Excellent article on setting up a linked SQL server. Could be interesting to cover some links to other popular DB sources just to round out the topic.
Only one item stuck out at me as very misleading:
"The result of executing this query is the same as if all the tables were on the same server, except that the query consumes more server and network resources."
Yes, more resources are in fact used, but the "result of the executing query" is far from the same. The local and foreign server do not share the same memory space, nor temp DB space. The local platform has little to no reference of keys and indexes that can be applied on the foreign source, and has to leave this up to the foreign server to sort out (unless the dev intentionally builds to use them). This usually results in all rows of the foreign table being ported over (at least for the columns requested) into local memory/tempdb space before joins and criteria are applied, usually in an unindexed fashion (read: Full Table Scan).
When the tables are on the same server, indexes may be utilized without even directly reading the table in question.

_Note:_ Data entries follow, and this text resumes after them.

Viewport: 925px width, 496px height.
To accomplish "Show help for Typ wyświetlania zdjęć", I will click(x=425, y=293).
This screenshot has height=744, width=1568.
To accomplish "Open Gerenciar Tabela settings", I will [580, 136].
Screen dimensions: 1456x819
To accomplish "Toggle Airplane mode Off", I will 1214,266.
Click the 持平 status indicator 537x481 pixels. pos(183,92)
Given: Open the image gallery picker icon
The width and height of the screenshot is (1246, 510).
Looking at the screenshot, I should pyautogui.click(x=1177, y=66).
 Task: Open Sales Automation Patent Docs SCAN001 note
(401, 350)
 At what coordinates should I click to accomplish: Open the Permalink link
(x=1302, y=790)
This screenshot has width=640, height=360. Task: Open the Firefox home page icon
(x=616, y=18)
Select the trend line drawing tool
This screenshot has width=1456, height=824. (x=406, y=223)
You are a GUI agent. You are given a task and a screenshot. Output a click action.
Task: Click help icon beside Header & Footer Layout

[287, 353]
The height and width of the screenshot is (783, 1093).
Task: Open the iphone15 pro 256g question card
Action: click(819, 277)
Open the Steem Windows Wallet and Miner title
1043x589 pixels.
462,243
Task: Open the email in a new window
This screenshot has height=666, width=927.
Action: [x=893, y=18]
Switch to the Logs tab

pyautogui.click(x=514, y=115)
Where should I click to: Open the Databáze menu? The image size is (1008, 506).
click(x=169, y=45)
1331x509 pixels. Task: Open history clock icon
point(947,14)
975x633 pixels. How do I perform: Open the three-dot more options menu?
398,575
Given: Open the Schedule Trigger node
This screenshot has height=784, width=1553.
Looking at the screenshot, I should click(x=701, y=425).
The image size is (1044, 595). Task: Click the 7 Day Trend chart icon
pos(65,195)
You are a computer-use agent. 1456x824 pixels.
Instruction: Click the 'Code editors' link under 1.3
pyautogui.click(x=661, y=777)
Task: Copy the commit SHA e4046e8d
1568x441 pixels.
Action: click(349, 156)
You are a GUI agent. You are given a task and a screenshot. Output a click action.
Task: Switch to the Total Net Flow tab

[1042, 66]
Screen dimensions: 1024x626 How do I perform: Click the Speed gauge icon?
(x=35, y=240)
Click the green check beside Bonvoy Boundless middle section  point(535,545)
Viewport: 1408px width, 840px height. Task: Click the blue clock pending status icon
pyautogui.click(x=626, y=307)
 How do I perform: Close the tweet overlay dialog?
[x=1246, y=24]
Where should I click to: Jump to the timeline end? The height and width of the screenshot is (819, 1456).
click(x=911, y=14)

When it comes to directly queried foreign data, the bulk of latency is nearly always "over the wire", involving multiple processors and I/O paths (minimum two sets), packing/unpacking, and then data to memory/TEMPDB.
Use of *pre-filtered* TEMP tables is highly recommended. Filter what you want as much as possible and port that into a temp table to be joined upon.
I've made a living converting old multi-foreign server join PROCs into a fully temp-table-driven paradigm, usually dropping execution time of very large data sets substantially, in some cases from hours to a couple of minutes, and in others from minutes to a few seconds. The front of the PROC gets set up with all of the necessary filtered temp tables, and then the joins are made. Rarely is it ever advisable to use local data joins to any type of foreign server directly in the FROM clause. A few minutes' saved expediency (per join) is rarely excuse for leaving a known time-bomb such as direct foreign-server joins of any type, including linked servers.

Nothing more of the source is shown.